• _Text excerpt_
Story By: Dimitri Tzamaras
With the 2017 NFL Draft in the books, it is never too early to look at who could be the biggest names coming out in the 2018 Draft just about a year from now. Dimitri Tzamaras gives his very early top-25 rankings of players likely to declare for next season’s NFL Draft.
1. Saquon Barkley, RB, Penn State: Barkley is a special talent at the running back position and really stepped his already high-level game up a notch as last season drew to a close. I like his wiggle and ability to make defenders miss in the open field, then quickly switching into top gear to ensure no one will catch him. I think he has potential to be talked about in the same breath as recent top-5 running back selections like Ezekiel Elliot and Leonard Fournette.
2. Derwin James, S, Florida State: James is a competitor in every sense of the word, and his versatility makes him a very intriguing prospect. His ability to play center field in the back-end of a defense, paired with his fearlessness in coming up into the box and laying the boom make him the best defensive player in the draft in my opinion. How he recovers from his MCL tear will really determine where he lands in the draft next year.
3. Arden Key, OLB/DE, LSU: Key is a freak. At 6-foot-6 and nearly 240 pounds, his bend and motor propelled him to 12 sacks as a true sophomore. His production on the field, when brought into consideration with his truly freakish untapped potential have him in the discussion to be the number one overall pick next year, despite the QB depth in the class. Key taking an absence away from LSU and football this offseason may be cause for concern, however.
4. Josh Rosen, QB, UCLA: Smooth. Natural. Smart. The game has come easy for Josh Rosen his entire life. He has lived up to the moniker “Chosen Rosen” when he has been healthy for UCLA. His effortless release and almost unprecedented pocket awareness for a passer his age is truly impressive. Coming off an injury to his throwing shoulder that kept him hobbled or out of games entirely all last season, it will be important to see how that shoulder looks early on this season. Rosen has the smarts and skills to be the face of a franchise.
5. Christian Wilkins, DL, Clemson: The Clemson defensive line pipeline to the NFL continues to run, as Wilkins follows Carlos Watkins, who got drafted this season, and guys like Shaq Lawson and Kevin Dodd, both taken in the second-round last year. Wilkins has been a beast in the middle for Clemson since arriving on campus as a true freshman, compiling 81 tackles, 17.5 tackles for loss, and 5.5 sacks over two seasons. Wilkins also does a great job of getting his hands up and into passing lanes, finishing 9th in the ACC last year in passes defended, despite playing defensive tackle. Plus, he can do this:
6. Sam Darnold, QB, USC: The USC hype-train is chugging along this offseason, and no one is benefitting more from this almost bi-yearly tradition than Sam Darnold. I do believe USC will be great this season, and Darnold is the biggest reason for that, but I do think the attention he is garnering despite only starting ten games may be a little out of hand. Darnold is a guy with tremendous physical tools and unshakeable composure, and could very well end up skyrocketing to the unquestionable number one overall selection in next year’s draft if he can show the same sort of production and ability he did last season over a prolonged period.

• _What needs to be done_
In the draft rankings, turn the paragraph that begins "2. Derwin James" into a short list that keeps its main facts.

• _Dataset section_
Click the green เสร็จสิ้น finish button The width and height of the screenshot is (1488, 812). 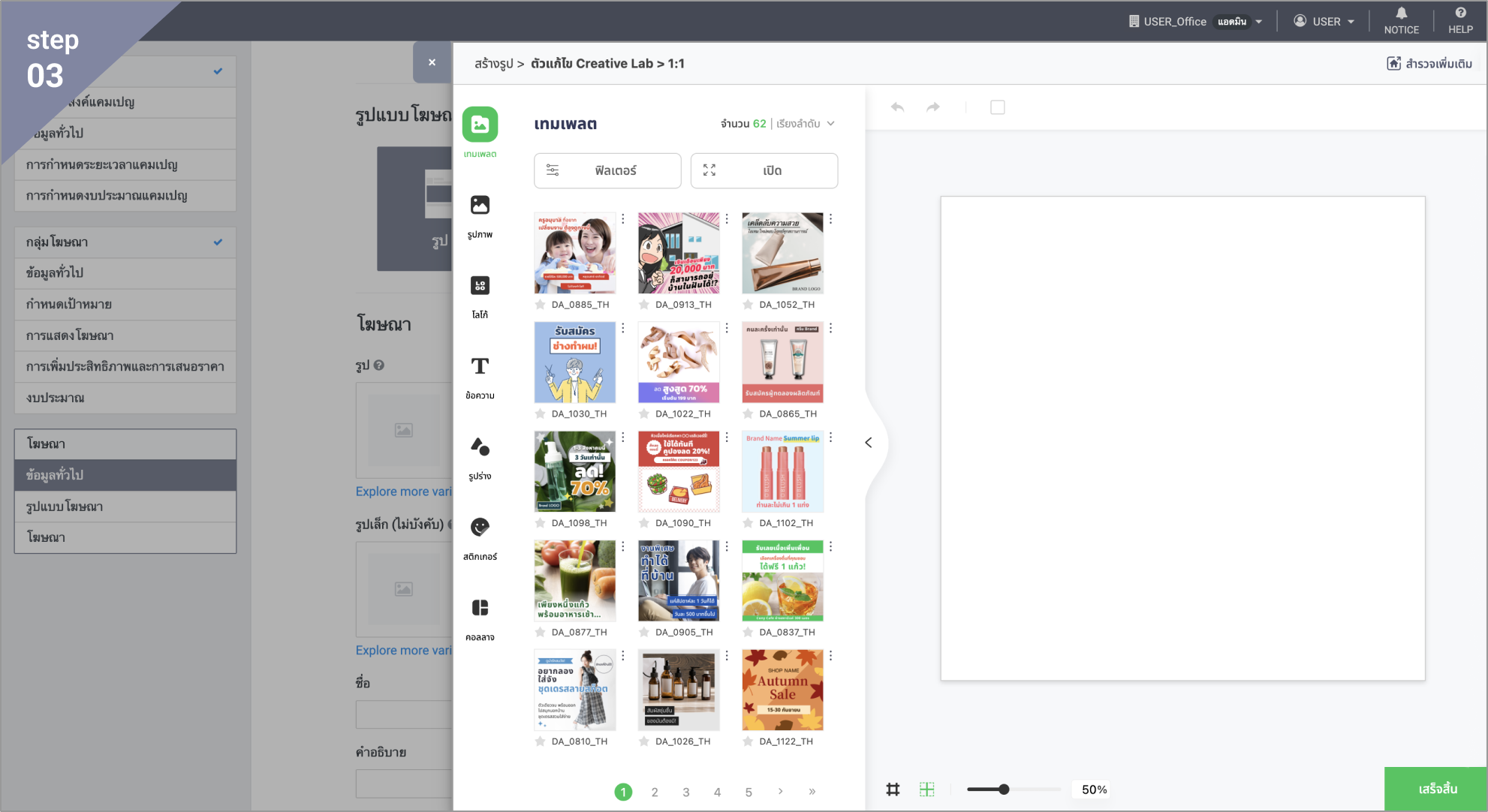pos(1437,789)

• _Worked solution_
- Derwin James, safety, Florida State, is ranked second.
- He is a true competitor, and his versatility makes him an intriguing prospect.
- He can play center field deep in the defense and also comes up into the box fearlessly to deliver big hits.
- In the writer's opinion, he is the best defensive player in the draft.
- His recovery from an MCL tear will largely decide where he is picked next year.